- [ABOUT THIS EXERCISE] The expected output is the exact lines from the one containing "Altersempfehlung (1023, 143)" through the end of the data, inclusive, and nothing else.

- [THE DATA]
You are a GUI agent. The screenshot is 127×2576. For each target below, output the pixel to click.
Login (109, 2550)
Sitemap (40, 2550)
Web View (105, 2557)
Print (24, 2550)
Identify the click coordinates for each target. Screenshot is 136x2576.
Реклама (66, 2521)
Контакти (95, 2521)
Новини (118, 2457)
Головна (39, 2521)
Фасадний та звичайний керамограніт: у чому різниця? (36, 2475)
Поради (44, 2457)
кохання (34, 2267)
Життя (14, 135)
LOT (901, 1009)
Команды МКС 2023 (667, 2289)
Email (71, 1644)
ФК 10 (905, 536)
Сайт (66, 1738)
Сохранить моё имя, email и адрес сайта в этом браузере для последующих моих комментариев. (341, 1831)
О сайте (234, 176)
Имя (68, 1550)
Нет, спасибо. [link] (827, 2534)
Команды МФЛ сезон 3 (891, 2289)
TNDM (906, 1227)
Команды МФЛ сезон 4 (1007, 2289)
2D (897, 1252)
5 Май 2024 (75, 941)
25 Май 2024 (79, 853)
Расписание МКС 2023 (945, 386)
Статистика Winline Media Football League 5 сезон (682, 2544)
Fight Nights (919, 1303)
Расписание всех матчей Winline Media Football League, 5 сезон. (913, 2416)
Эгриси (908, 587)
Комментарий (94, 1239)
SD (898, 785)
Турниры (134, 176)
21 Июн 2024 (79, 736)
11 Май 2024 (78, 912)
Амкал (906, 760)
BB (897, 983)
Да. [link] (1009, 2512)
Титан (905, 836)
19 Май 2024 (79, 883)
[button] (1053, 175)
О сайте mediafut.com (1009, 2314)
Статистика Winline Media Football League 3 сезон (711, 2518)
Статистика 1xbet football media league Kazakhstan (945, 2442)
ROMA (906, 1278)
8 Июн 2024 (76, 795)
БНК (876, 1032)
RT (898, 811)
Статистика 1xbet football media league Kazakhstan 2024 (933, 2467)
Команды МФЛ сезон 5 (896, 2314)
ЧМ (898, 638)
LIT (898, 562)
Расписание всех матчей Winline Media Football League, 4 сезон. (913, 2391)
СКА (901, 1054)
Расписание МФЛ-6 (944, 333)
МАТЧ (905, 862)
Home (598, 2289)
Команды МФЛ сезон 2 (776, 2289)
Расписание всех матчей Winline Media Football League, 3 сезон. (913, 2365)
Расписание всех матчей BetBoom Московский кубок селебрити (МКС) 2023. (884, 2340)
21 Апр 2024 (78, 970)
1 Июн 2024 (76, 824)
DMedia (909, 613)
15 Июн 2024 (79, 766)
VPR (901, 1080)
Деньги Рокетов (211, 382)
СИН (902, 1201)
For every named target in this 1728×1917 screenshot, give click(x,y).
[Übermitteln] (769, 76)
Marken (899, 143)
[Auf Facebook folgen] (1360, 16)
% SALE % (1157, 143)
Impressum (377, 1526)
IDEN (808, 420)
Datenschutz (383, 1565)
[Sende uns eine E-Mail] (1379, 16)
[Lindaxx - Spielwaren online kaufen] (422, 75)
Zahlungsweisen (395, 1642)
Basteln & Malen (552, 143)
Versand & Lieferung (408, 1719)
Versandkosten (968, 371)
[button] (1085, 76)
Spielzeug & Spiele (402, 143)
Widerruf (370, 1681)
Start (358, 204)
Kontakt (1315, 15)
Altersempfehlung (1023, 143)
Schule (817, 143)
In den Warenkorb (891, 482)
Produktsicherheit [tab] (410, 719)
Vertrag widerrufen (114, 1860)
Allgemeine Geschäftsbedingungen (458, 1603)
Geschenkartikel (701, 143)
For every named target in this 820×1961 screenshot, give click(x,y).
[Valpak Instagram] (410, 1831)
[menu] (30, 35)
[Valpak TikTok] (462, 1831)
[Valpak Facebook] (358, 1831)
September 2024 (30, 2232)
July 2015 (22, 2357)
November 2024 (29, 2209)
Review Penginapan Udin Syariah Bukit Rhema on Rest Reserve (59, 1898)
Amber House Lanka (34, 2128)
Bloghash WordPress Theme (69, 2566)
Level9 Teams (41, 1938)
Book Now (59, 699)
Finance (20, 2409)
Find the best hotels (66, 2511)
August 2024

- [EXERCISE RESULT]
Altersempfehlung (1023, 143)
Schule (817, 143)
In den Warenkorb (891, 482)
Produktsicherheit [tab] (410, 719)
Vertrag widerrufen (114, 1860)
Allgemeine Geschäftsbedingungen (458, 1603)
Geschenkartikel (701, 143)
For every named target in this 820×1961 screenshot, give click(x,y).
[Valpak Instagram] (410, 1831)
[menu] (30, 35)
[Valpak TikTok] (462, 1831)
[Valpak Facebook] (358, 1831)
September 2024 (30, 2232)
July 2015 (22, 2357)
November 2024 (29, 2209)
Review Penginapan Udin Syariah Bukit Rhema on Rest Reserve (59, 1898)
Amber House Lanka (34, 2128)
Bloghash WordPress Theme (69, 2566)
Level9 Teams (41, 1938)
Book Now (59, 699)
Finance (20, 2409)
Find the best hotels (66, 2511)
August 2024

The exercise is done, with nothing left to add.